The Watch Tower Society directs that those who voluntarily renounce membership of the religion ("disassociation") are also to be shunned. The organization cites their interpretation of various passages in the Bible, such as 1 Corinthians 5:11-13, and 2 John 10-11 to support their practice of shunning. Total shunning is not enforced in the case of disfellowshipped members living in the same household, although in this case the remaining members will not usually discuss spiritual matters with the disfellowshipped person. Parents are still expected to give Bible instruction to a disfellowshipped minor. Contact with family members not living in the family home is to be kept to a minimum. Sociologist Andrew Holden claims his research indicated many Witnesses who would otherwise defect because of disillusionment with the organization and its teachings retain affiliation out of fear of being shunned and losing contact with friends and family members.
In some Protestant groups or churches, shunning goes by other terms, such as disfellowshipping or "marking," based on the King James Version of Romans 16:17, which says to "...mark them which cause divisions...." Some groups perceive any disagreement with their teachings or leadership as being divisive, or even having a "demonic" influence and use shunning as a means of ensuring all church members' absolute submission to church leadership. Some use the so-called "Moses Principle" as a justification to shun any dissenters. It is estimated that 10% to 15% of Protestant evangelical churches practice shunning.
Cherem is the highest ecclesiastical censure in the Jewish community. It is the total exclusion of a person from the Jewish community. Except in rare cases in the Ultra-Orthodox and Chassidic community, the practice of cherem ceased after The Enlightenment, when local Jewish communities lost their political autonomy and Jews were legally enfranchised into the Gentile nations in which they lived.
Members of the Bahá'í Faith are expected to shun those that have been declared Covenant-breakers, and expelled from the religion, by the head of their faith. Covenant-breakers are defined as leaders of schismatic groups that resulted from challenges to legitimacy of Bahá'í leadership, as well as those who follow or refuse to shun them. Unity is considered the highest value in the Bahá'í Faith, and any attempt at schism by a Bahá'í is considered a spiritual sickness, and a negation of that for which the religion stands.

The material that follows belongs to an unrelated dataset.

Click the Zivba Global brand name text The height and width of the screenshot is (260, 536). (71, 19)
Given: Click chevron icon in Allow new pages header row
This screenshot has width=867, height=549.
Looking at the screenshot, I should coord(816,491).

The Church of Scientology asks its members to quit all communication with Suppressive Persons (those whom the Church deems antagonistic to Scientology). The practice of shunning in Scientology is termed disconnection. Members can disconnect from any person they already know, including existing family members. Many examples of this policy's application have been established in court. It used to be customary to write a "disconnection letter" to the person being disconnected from, and to write a public disconnection notice, but these practices have not continued. The Church states that typically only people with "false data" about Scientology are antagonistic, so it encourages members to first attempt to provide "true data" to these people. According to official Church statements, disconnection is only used as a last resort and only lasts until the antagonism ceases. Failure to disconnect from a Suppressive Person is itself labelled a Suppressive act. In the United States, the Church has tried to argue in court that disconnection is a constitutionally-protected religious practice. However, this argument was rejected because the pressure put on individual Scientologists to disconnect means it is not voluntary.